Edited by Andrew Roth, Philip E Aarons and Claire Lehman, with contributions from Benjamin HD Buchloh and Tauba Auerbach, the book explores the various ways in which 32 artists – including Sophie Calle, Hans-Peter Feldman and Richard Prince – have made their own books.
Starting in 1957, Artists Who Make Books moves through conventional interpretations to more avant-garde approaches to the book format. Among the latter group is the late Japanese conceptual artist On Kawara, for whom artists books were an integral part of his art and thinking, using the form to challenge our notion of documentation, learning and reading—ideas that are all tied up in a book’s binding.
The cover of Artists Who Make Books, published by Phaidon
In his lifetime, he published five epic artist books, each title in multiple volumes, including ‘I MET’, a list of the people the artist spoke to everyday for 12 years, arranged in chronological order.

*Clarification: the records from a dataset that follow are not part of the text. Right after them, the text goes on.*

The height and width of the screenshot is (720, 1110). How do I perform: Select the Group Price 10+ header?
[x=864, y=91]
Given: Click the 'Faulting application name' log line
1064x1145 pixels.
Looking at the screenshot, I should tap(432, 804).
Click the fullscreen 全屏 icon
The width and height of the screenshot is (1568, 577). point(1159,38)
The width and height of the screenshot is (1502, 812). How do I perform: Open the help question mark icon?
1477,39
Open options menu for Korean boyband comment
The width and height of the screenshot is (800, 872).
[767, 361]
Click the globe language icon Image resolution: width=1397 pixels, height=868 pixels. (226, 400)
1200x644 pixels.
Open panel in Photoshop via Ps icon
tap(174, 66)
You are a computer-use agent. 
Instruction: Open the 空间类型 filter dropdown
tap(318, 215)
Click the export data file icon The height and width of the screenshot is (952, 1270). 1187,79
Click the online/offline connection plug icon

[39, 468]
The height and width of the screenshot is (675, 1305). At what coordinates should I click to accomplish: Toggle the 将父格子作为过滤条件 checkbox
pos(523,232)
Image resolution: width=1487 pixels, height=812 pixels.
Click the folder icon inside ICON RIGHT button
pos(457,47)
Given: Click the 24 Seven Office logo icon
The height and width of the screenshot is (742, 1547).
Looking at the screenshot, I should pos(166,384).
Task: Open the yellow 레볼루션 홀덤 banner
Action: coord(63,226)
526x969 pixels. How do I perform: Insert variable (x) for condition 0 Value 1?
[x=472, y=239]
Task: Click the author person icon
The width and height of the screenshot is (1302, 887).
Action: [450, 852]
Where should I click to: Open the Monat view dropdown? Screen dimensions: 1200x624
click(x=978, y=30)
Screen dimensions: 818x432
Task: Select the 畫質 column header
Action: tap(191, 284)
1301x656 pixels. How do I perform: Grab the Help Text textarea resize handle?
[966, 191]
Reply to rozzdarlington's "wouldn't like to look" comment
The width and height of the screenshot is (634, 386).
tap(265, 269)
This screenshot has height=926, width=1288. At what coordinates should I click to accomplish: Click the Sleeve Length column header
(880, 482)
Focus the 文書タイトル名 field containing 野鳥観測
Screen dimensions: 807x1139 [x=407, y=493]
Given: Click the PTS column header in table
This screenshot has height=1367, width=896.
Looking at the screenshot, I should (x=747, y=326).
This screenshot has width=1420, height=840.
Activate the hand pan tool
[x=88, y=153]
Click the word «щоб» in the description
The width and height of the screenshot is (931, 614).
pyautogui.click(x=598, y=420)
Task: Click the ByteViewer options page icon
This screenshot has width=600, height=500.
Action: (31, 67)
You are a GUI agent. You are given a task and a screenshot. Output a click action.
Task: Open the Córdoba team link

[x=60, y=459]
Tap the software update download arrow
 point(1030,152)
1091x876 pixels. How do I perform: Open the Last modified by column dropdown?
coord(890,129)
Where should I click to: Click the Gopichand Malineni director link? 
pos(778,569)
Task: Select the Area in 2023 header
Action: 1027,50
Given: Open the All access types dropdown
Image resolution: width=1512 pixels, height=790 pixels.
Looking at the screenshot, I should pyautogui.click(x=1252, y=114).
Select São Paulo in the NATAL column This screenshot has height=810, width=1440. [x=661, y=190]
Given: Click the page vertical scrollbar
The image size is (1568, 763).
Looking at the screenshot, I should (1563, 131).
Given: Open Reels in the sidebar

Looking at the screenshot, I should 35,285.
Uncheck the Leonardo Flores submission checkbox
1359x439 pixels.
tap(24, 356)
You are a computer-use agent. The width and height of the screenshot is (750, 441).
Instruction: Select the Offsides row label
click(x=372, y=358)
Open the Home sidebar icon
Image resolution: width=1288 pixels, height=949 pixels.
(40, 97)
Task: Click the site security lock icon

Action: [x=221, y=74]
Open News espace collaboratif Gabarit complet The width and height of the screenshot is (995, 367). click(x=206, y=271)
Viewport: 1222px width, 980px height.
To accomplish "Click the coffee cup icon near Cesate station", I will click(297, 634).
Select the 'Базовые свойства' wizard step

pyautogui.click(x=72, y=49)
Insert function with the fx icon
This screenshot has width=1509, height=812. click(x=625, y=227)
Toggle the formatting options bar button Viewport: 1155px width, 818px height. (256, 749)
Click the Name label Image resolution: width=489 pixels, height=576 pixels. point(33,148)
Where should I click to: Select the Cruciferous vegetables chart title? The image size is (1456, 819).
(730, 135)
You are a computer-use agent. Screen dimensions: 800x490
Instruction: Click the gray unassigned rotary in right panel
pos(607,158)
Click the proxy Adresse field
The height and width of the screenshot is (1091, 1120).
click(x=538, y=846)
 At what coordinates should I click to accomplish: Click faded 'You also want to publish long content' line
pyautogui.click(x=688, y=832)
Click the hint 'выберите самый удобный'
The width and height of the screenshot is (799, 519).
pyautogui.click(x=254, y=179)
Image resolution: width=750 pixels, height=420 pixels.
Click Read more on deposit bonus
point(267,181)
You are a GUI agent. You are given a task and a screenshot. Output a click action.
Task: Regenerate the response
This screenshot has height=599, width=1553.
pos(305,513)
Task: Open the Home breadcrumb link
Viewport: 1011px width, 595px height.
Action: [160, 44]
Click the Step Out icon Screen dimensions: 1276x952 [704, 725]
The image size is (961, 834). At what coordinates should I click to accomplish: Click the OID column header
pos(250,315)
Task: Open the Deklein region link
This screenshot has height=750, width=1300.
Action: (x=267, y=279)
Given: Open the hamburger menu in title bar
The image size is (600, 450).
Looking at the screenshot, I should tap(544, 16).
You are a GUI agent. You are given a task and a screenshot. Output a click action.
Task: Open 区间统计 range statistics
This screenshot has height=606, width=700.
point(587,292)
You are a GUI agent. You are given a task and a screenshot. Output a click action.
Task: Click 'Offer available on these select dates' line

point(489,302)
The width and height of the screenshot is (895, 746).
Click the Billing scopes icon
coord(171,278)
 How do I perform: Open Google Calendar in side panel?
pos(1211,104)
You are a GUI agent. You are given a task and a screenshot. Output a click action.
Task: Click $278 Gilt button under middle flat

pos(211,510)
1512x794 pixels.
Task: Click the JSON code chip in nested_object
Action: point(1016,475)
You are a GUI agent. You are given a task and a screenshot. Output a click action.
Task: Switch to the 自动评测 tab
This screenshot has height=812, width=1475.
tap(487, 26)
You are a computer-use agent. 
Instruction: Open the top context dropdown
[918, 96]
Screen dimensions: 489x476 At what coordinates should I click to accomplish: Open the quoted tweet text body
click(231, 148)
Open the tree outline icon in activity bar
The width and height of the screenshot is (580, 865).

The prolific German conceptualist Hanna Darboven, who considered her art a kind of writing, produced thousands of pages in a similarly eccentric manner, to represent time and order.
Other artists have been compelled by the physical rather than the political nature of books, playing with shape, size and structure, from an accordion-folded pocket sized volume, to a book that measures over a metre, or a book whose microscopic gold print can only be read with a magnifying glass.
There are many other treats for print fans on these pages: such as Andy Warhol’s little-known illustrated cookbook, Wild Raspberries, and Martin Kippenberger’s conceptual series, Don Quixote – cork boxes shaped like books, each containing a single page, and 50 personal photographs.
These books within a book all have one thing in common, however: they are all objects that can be held, coveted and kept – something that can’t be rivalled in the digital domain.